記録の中で文字列「screenshot」を含む行は何行ありますか。大文字と小文字は区別し、数だけを答えてください。

* **提供資料**
________________________

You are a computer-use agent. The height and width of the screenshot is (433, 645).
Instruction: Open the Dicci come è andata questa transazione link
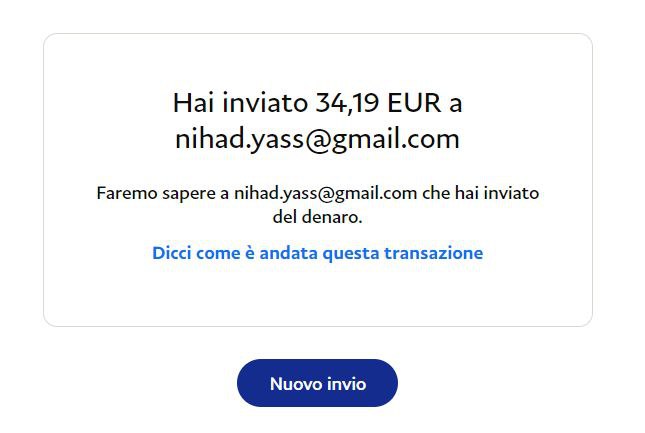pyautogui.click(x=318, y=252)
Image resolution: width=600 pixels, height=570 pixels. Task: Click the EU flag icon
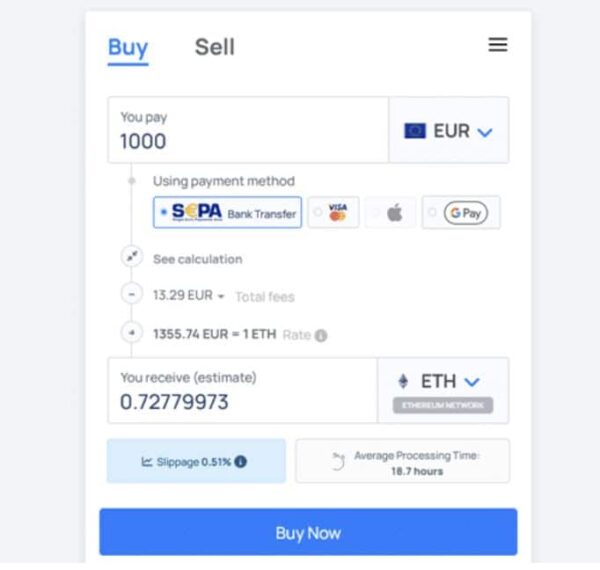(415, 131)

________________________

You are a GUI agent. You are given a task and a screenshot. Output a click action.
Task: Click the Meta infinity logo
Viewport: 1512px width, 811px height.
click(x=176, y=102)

________________________

* **解答**
2